Plus qu’une transaction de prestation
S’engager, c’est faire son travail « avec un petit plus » pas si facile à faire éclore quand les emplois du temps sont chargés d’impératifs pratiques et opérationnels. Mais « savoir donner le sens de ce qu’on fait est le b.a.-ba pour les managers […] S’ils ne savent pas faire ça, ils ne peuvent pas être managers », juge Muriel Barnéoud, directrice de l’engagement sociétal du groupe La Poste, qui rappelle que l’on octroie aux entreprises, pour la première fois, des responsabilités sociétales et environnementales qui dépassent leurs frontières. « Ceux qui ne savent pas articuler le sens qu’ils donnent à leur activité économique disparaîtront ou deviendront les sous-traitants de ceux qui l’ont fait. C’est une énergie qui permet de capter les talents et de les fidéliser ». « La marque ne suffit plus, il faut aller au-delà », acquiesce Gilles Bonnenfant.

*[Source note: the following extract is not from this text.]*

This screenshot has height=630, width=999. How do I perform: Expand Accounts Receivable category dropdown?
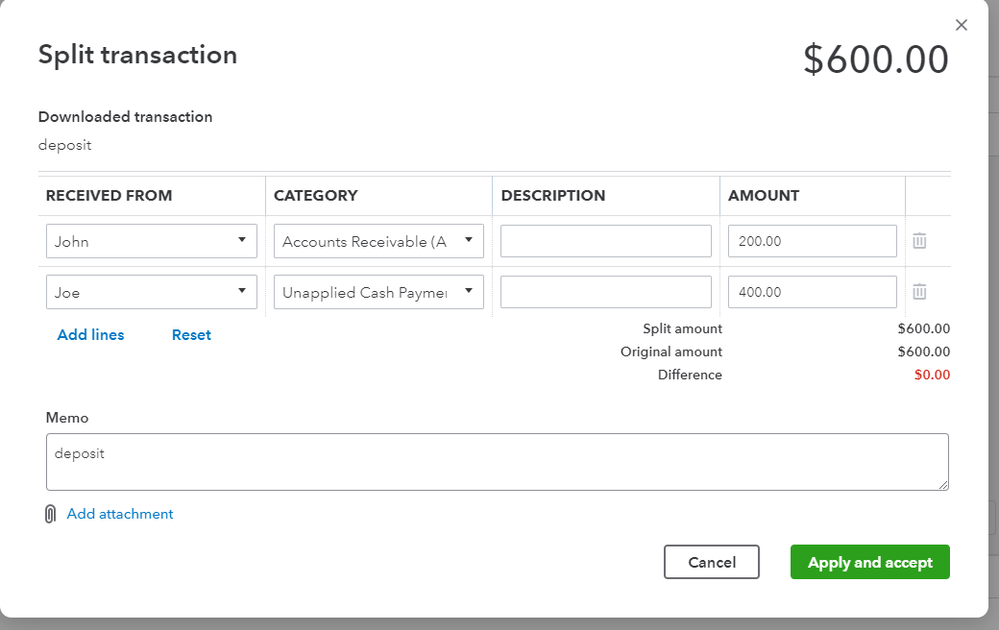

S’engager, c’est surtout « construire autre chose que la simple transaction de prestations entre un « mercenaire » et son commanditaire. Du reste, l’ouvrage collectif invite tout un chacun à lire Machiavel et à se remémorer que « la loyauté, l’engagement, le dévouement sont liés à l’attachement, à la croyance, au sentiment d’être d’un groupe ».

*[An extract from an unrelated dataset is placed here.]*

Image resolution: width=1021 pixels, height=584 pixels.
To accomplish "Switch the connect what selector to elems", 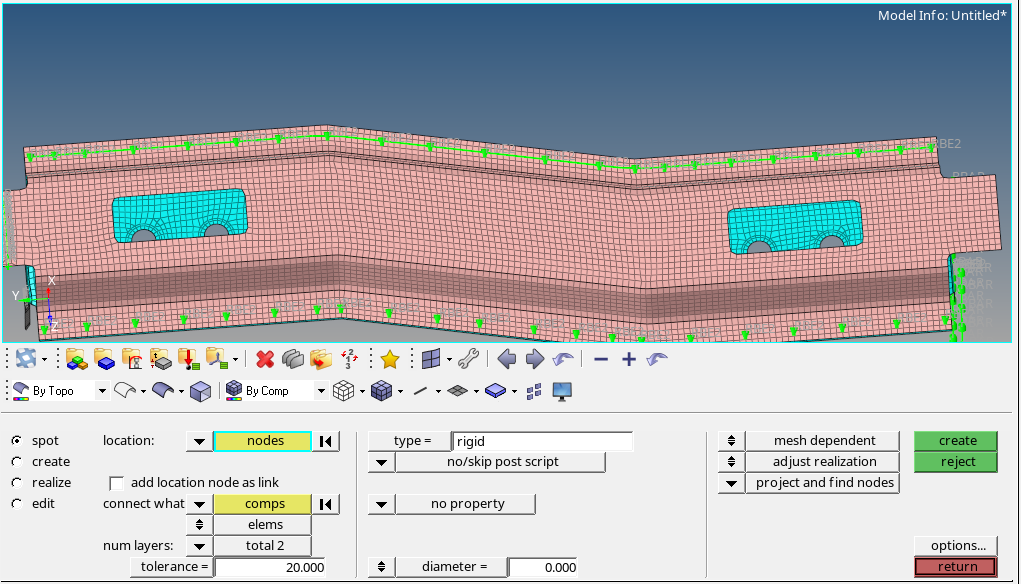I will click(264, 524).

Les grands concepts de leadership décrivent un management pragmatique de type anglo-saxon. Mais cette tentative de convergence vers un unique modèle de leadership peut être délétère, car « si le terreau culturel n’est pas fertile, on génère chez les managers culpabilité, frustration, démotivation et désengagement », avertit le collectif d’auteurs. « La France, latine et d’une culture analytique, pourrait imposer un modèle intéressant si elle admettait mieux le droit à l’erreur », décode Gilles Bonnenfant.
En cette rentrée, les informations se percutent d’une bien curieuse façon. Quand 520.000 salariés ont démissionné en début d’année, une étude d’UKG, fournisseur mondial de solutions RH, pointe que 65 % des démissionnaires français regretteraient déjà leur ancien employeur. Ecartelées entre des modèles économiques qu’elles croyaient maitriser et un environnement qui – à dire d’experts – de « vuca » (volatil, incertain, complexe et ambigu) tend à devenir « bani » (« brittle » ou fragile, anxieux, non linéaire et incompréhensible), les entreprises et administrations, dont les difficultés à recruter perdurent, sont-elles prêtes à leur accorder une seconde chance ?
Sondage Gallup dans 38 pays
Seulement 6% des employés français seraient « engagés » au travail, d’après le dernier rapport de Gallup. Sondés sur les émotions négatives qui les impactent le plus au quotidien, le stress est le facteur qu’ils citent le plus.